In the general election, Fischer defeated Kerrey 58%–42%.  Fischer won mainly by swamping Kerrey in the state's rural areas.  She won 88 of Nebraska's 93 counties. Kerrey only won Douglas, Lancaster, Saline, Thurston, and Dakota counties.

2018 election

Fischer was re-elected to the U.S. Senate in 2018, defeating Democratic challenger Jane Raybould by a significant margin.

Tenure

Fischer became the third female U.S. Senator in Nebraska's history, and the first since 1954.  She was the first elected to a full term: of the earlier woman Senators, Eva Bowring was appointed in 1954 to occupy the seat vacated by the death of Dwight Griswold until a special election could be held to replace him later that year; Hazel Abel won that special election to finish Griswold's term, but did not seek a full term.

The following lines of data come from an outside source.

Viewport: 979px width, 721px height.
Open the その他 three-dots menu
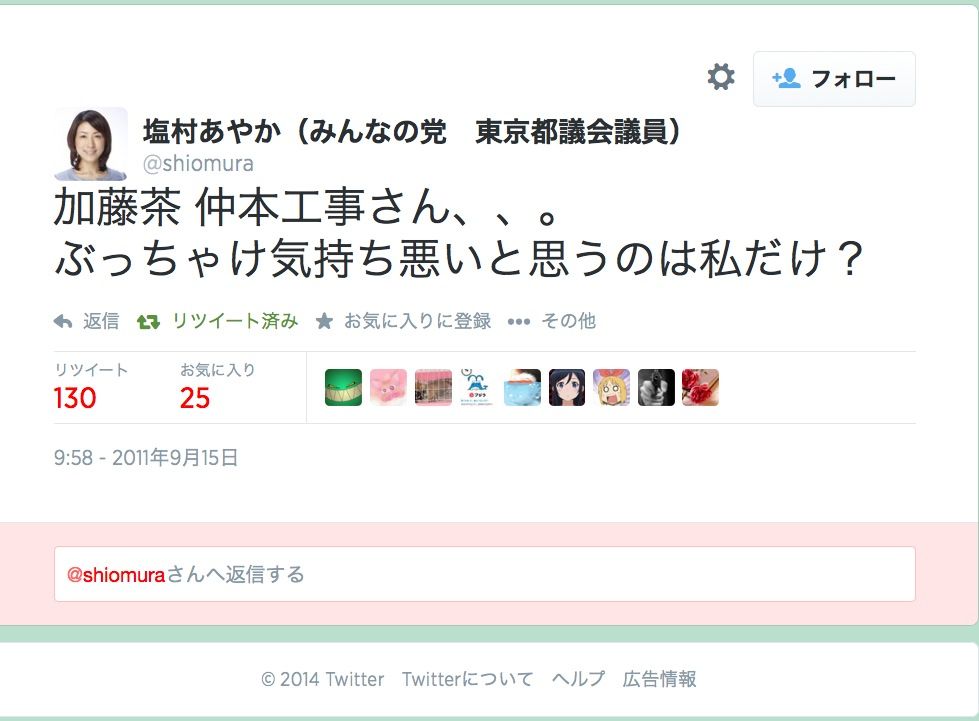(519, 322)
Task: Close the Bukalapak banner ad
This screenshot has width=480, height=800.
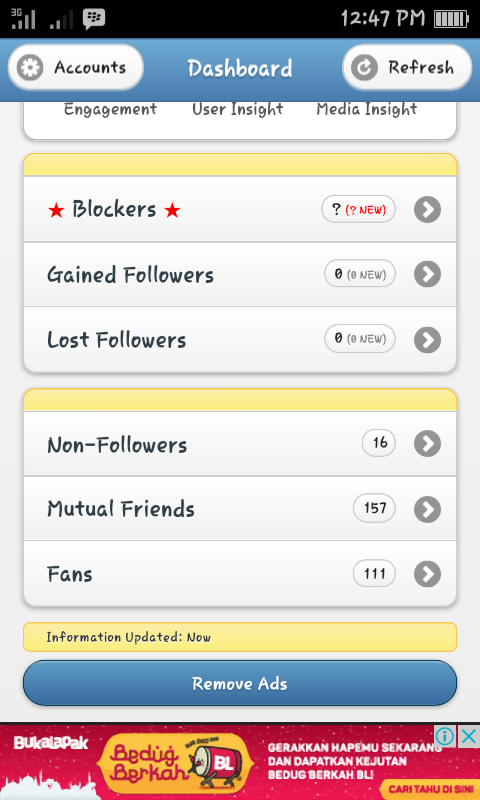Action: 468,736
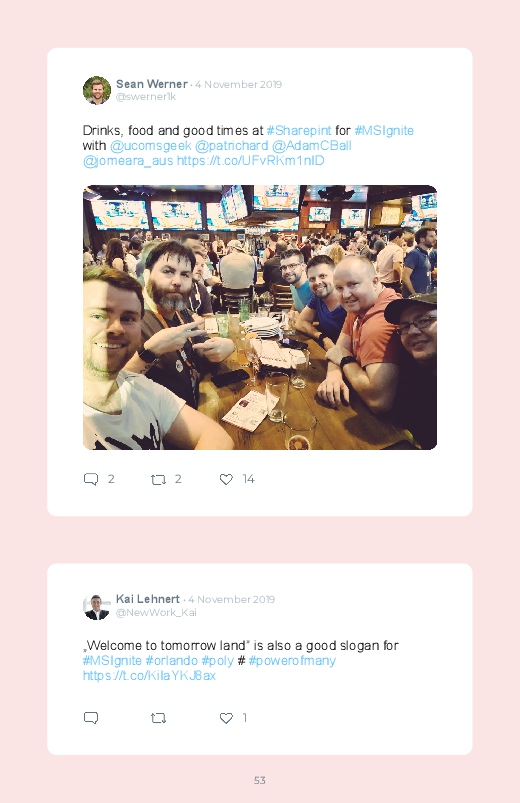Like Kai Lehnert's tweet via the heart icon

226,719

Fischer has expressed support for an amendment to the U.S. Constitution limiting senators to two six-year terms and representatives to three two-year terms. She pledged to "limit herself to two terms in office". She further stated that members of the U.S. Congress should be placed under a lifetime ban from becoming federally registered lobbyists.

Committee assignments
Committee on Agriculture, Nutrition, and Forestry
Subcommittee on Livestock, Marketing, and Agriculture Security
Committee on Armed Services
Subcommittee on Emerging Threats and Capabilities
Subcommittee on Readiness and Management Support
Subcommittee on Strategic Forces (Ranking Member)
Committee on Commerce, Science and Transportation
Subcommittee on Aviation Operations, Safety, and Security
Subcommittee on Competitiveness, Innovation, and Export Promotion
Subcommittee on Consumer Protection, Product Safety, and Insurance
Subcommittee on Oceans, Atmosphere, Fisheries, and Coast Guard 
Subcommittee on Surface Transportation and Merchant Marine Infrastructure, Safety, and Security (Ranking Member)
Committee on Rules and Administration
Select Committee on Ethics

Political positions
The American Conservative Union's Center for Legislative Accountability gave Fischer a lifetime rating of 81.12 as of 2021. The politically liberal Americans for Democratic Action gave her a 2019 score of 0%.

Climate change
Fischer rejects conclusions by the international scientific community that human emissions of greenhouse gases are the primary cause of global warming in recent decades. In May 2015, a legislative aide said, "the senator acknowledges the climate is changing but believes it is due to natural cycles."

Gun access
After the 2016 Orlando nightclub shooting, Fischer said any legislative proposals to restrict people on the terrorist watchlist from buying guns would not stop mass shootings. She said that preventing self-radicalization was more important than restricting gun access.

Border control
Fischer supports sending more troops to patrol the United States-Mexico border and opposes college benefits for undocumented immigrants.

LGBTQ rights
In June 2020, Fischer expressed support for the Supreme Court decision in Bostock v. Clayton County that "extended Civil Rights Act protections to gay, lesbian and transgender workers", saying, "It's important that we recognize that all Americans have equal rights under our Constitution. I'm fine with it."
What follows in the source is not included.